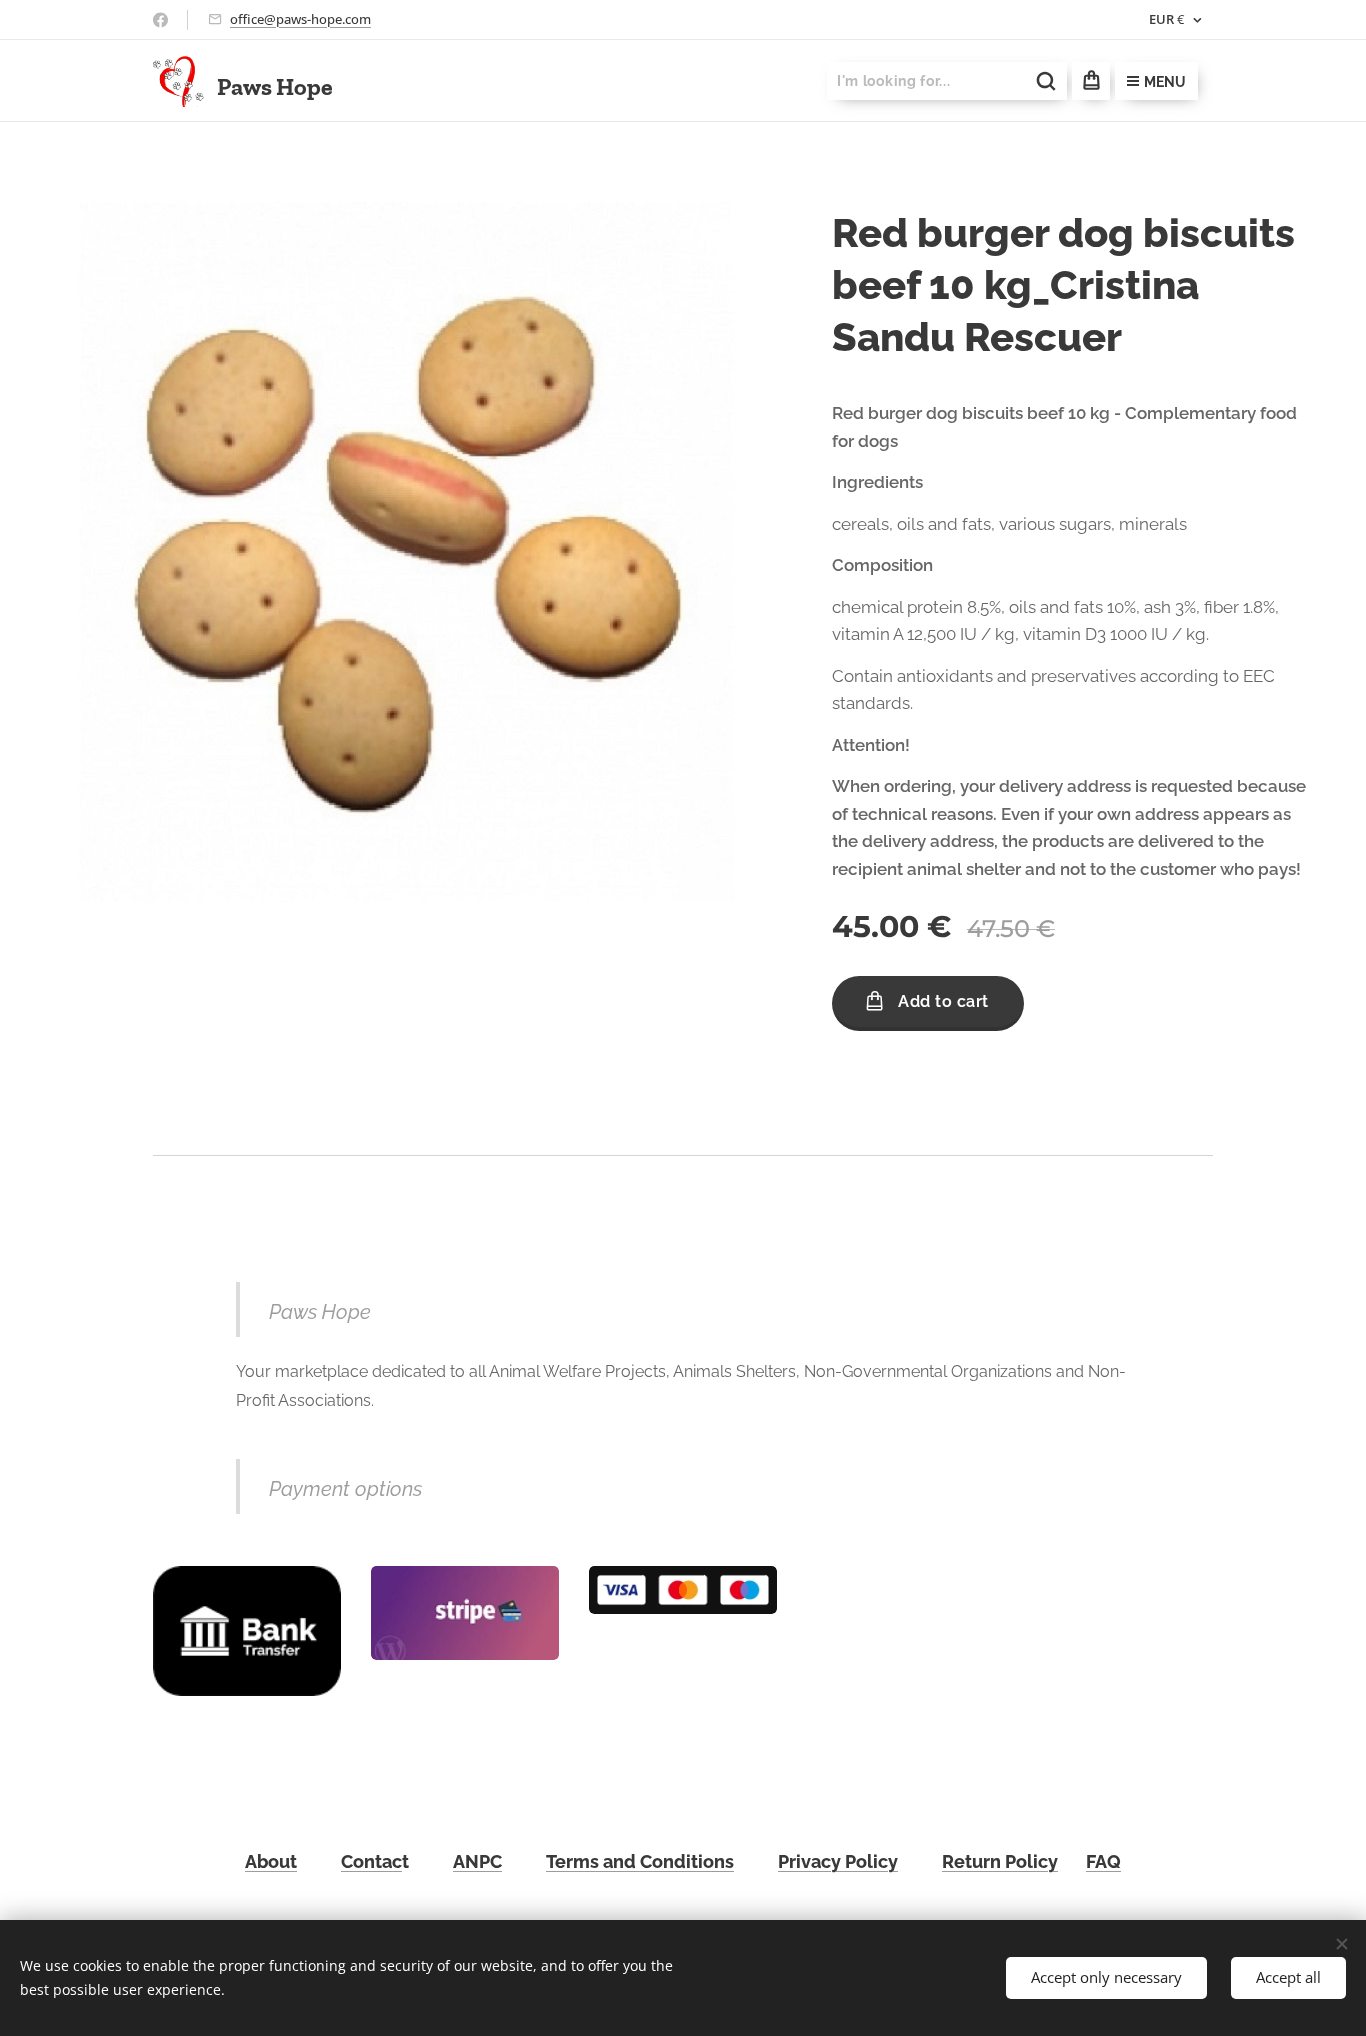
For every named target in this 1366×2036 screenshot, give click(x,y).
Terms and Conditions (640, 1861)
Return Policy (1000, 1861)
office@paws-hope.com (300, 19)
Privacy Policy (838, 1861)
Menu (1165, 82)
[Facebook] (160, 20)
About (271, 1861)
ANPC (477, 1861)
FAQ (1103, 1861)
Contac (371, 1861)
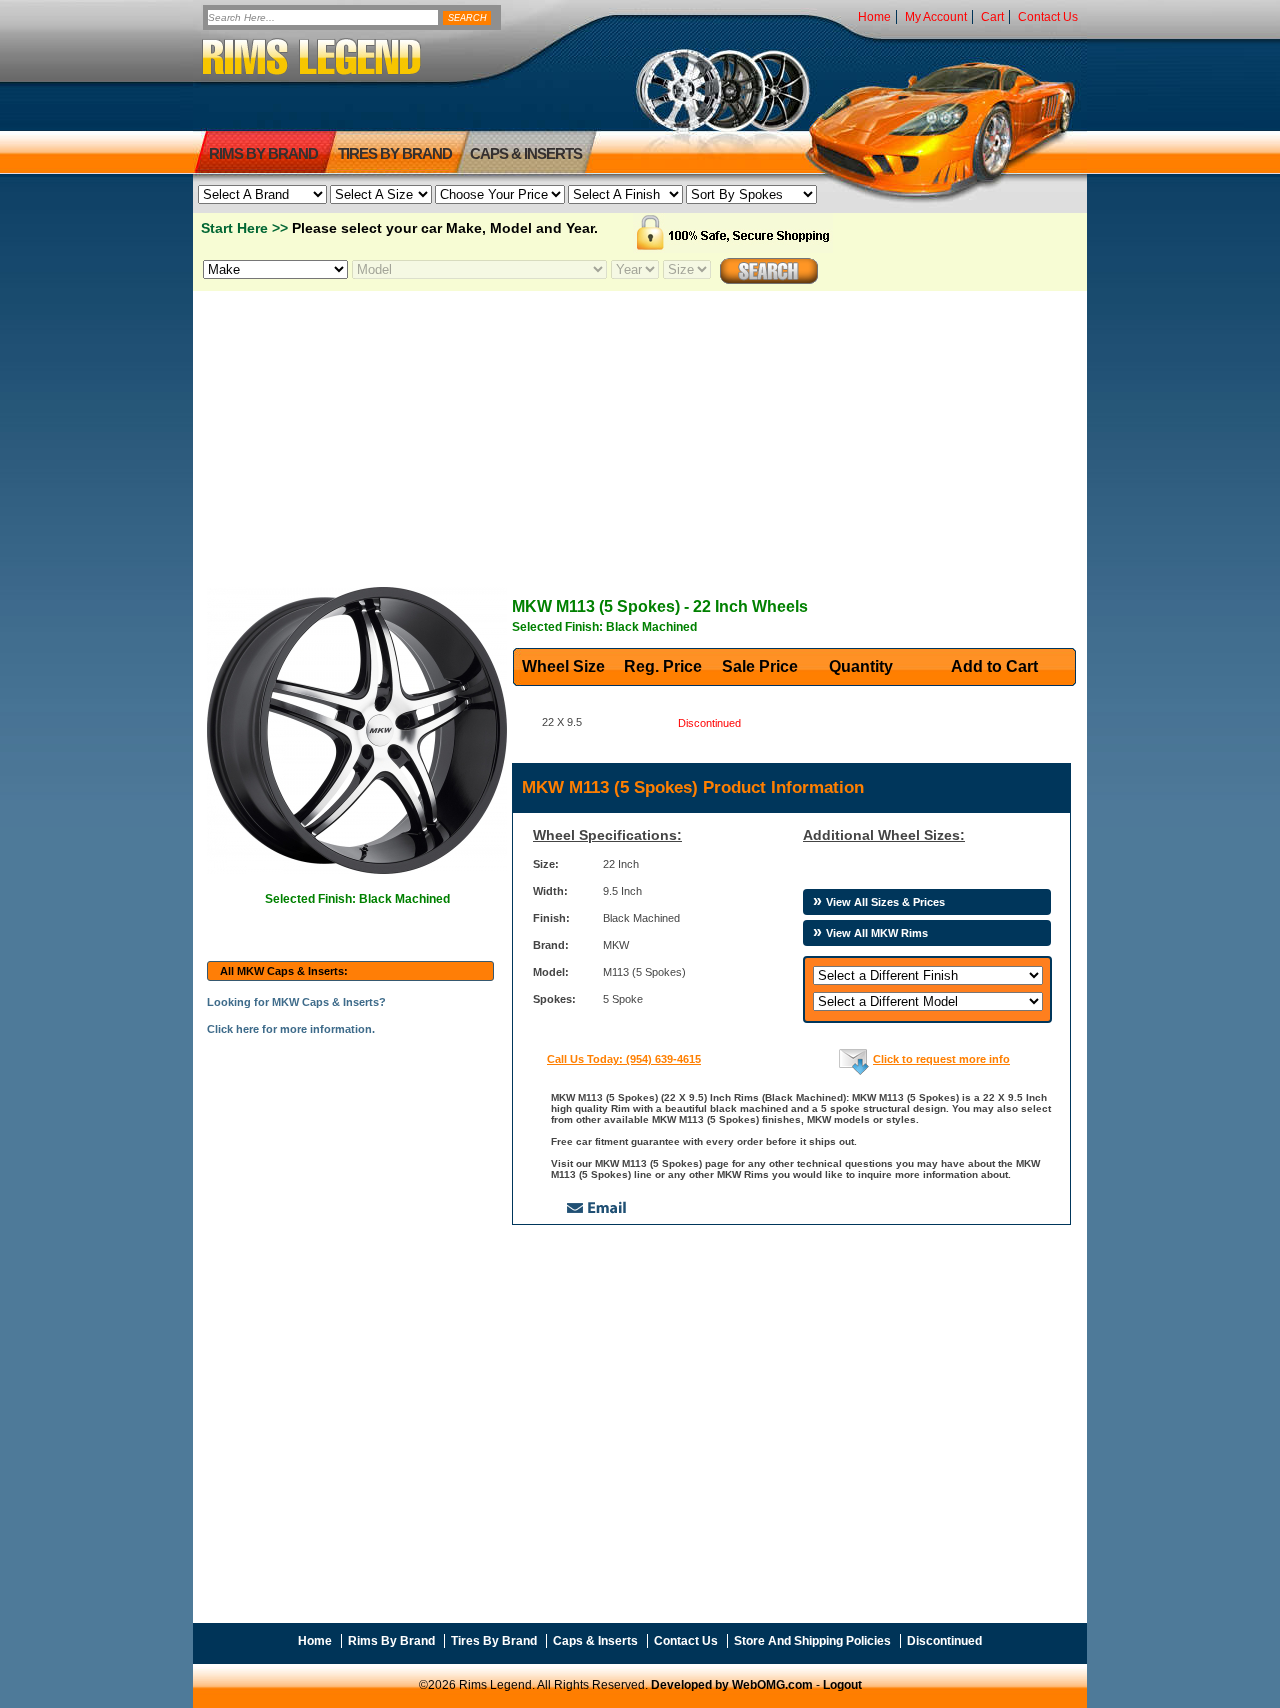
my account (936, 17)
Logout (842, 1685)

######

● **ACTIVITY**:
Reproduce the material above in full and without alteration, but skip all pictures.

● **SOLUTION FOR THIS EXERCISE**:
For every named target in this 1366×2036 screenshot, give click(x,y).
Terms and Conditions (640, 1861)
Return Policy (1000, 1861)
office@paws-hope.com (300, 19)
Privacy Policy (838, 1861)
Menu (1165, 82)
[Facebook] (160, 20)
About (271, 1861)
ANPC (477, 1861)
FAQ (1103, 1861)
Contac (371, 1861)
my account (936, 17)
Logout (842, 1685)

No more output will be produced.